Nasza Loteria SR - pasek na kartach artykułów

Jagiellonia Białystok: Czarnogórcy w odwrocie

Tomasz Dworzańczyk
Luka Pejovic nie cieszy się zaufaniem trenera, choć zagrał we wszystkich meczach, w jakich Jaga punktowała
Luka Pejovic nie cieszy się zaufaniem trenera, choć zagrał we wszystkich meczach, w jakich Jaga punktowała Andrzej Zgiet
Od początku pracy z zespołem żółto-czerwonych trener Tomasz Hajto zbytnio nie ufa Czarnogórcom. Z trójki graczy z tego kraju żaden jak dotąd nie wywalczył sobie u nowego szkoleniowca miejsca w podstawowej jedenastce.

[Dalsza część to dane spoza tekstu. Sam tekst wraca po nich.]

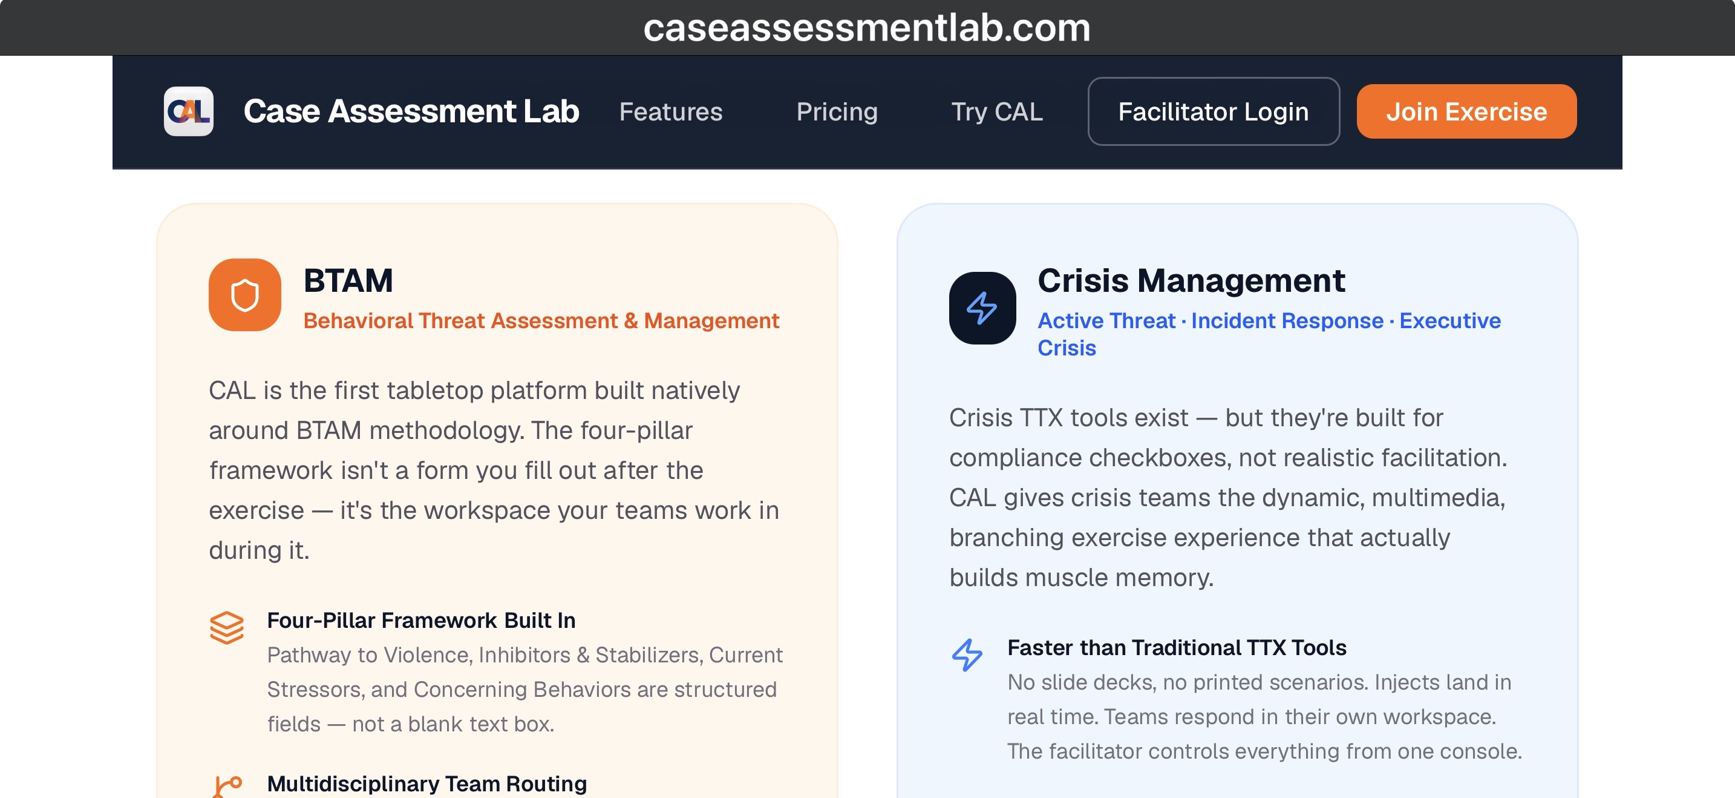Open the Pricing page link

Nie wiem dlaczego tak się dzieje. Na treningach staramy się dawać z siebie wszystko. Nie ma żadnego konfliktu z trenerem, wręcz przeciwnie. Nasze relacje są całkiem dobre - mówi Luka Pejovic, obrońca Jagiellonii.

27-letni reprezentant Czarnogóry jest bardzo rozczarowany faktem, że ostatnie spotkanie w Bełchatowie przesiedział na ławce rezerwowych. Tym bardziej, że wcześniej zaliczył kilka naprawdę niezłych występów, m.in. z Lechem Poznań, Widzewem Łódź i Wisłą Kraków. Wydawało się, że wywalczył sobie miejsce na lewym boku obrony.

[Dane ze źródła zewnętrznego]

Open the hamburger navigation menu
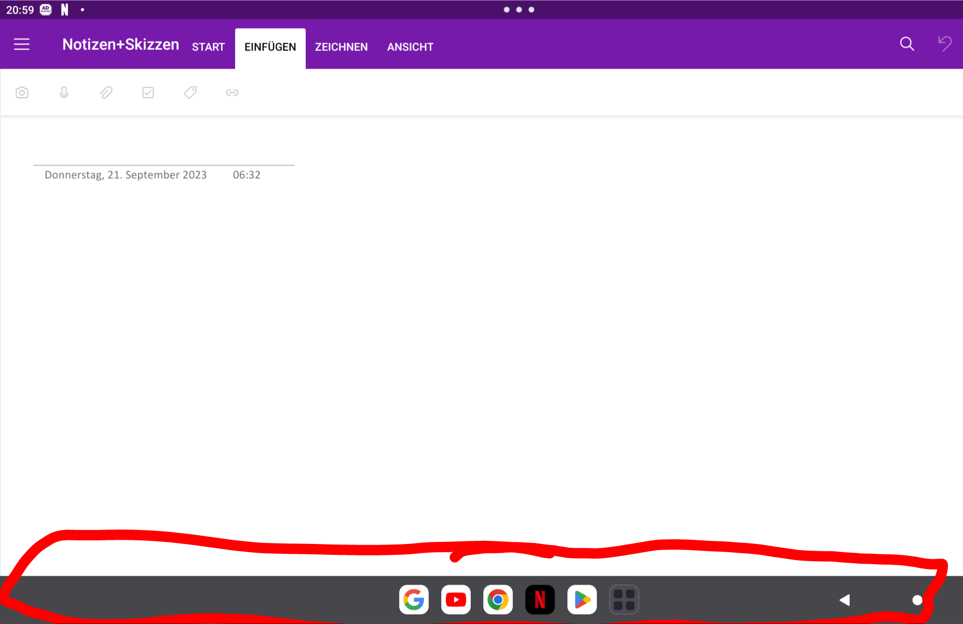Image resolution: width=963 pixels, height=624 pixels. point(22,45)
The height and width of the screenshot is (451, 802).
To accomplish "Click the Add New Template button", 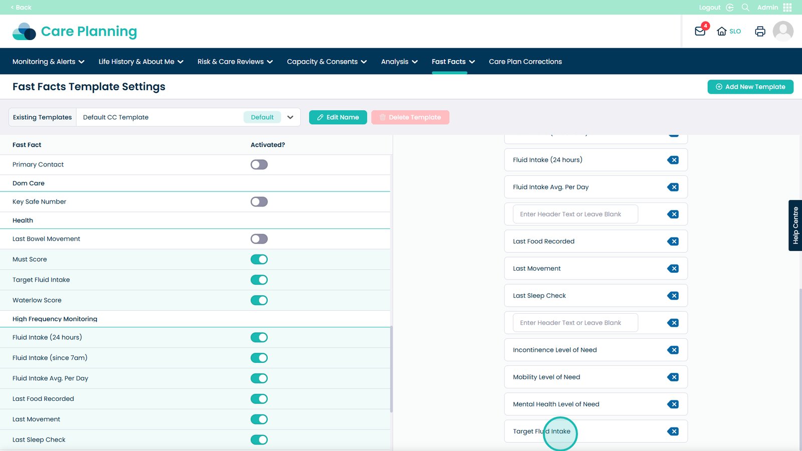I will pos(750,87).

- Chyba nie mam się czego wstydzić. Zagrałem wiosną w pięciu meczach, w których wywalczyliśmy w sumie 10 punktów. To przecież cała zdobycz zespołu w tym roku - mówi Pejovic, który i tak dostał więcej szans na grę od swoich rodaków - Marko Cetkovica i Ermina Seratlica. - Nie chcę wypowiadać się w ich imieniu. Najlepiej zapytać o to trenera - ucina obrońca Jagi.

Pocałunek śmierci od trenera

Cetkovic i Seratlic akurat w Bełchatowie wybiegli od pierwszej minuty, ale to była pierwsza prawdziwa szansa, jaką dostali od trenera Hajto. I wiele wskazuje na to, że prawdopodobnie też ostatnia, bowiem obaj zagrali dość słabo i zostali po przerwie zmienieni. Być może był to tzw. pocałunek śmierci od trenera, oznaczajacy koniec czarnogórskiej kolonii w Białymstoku.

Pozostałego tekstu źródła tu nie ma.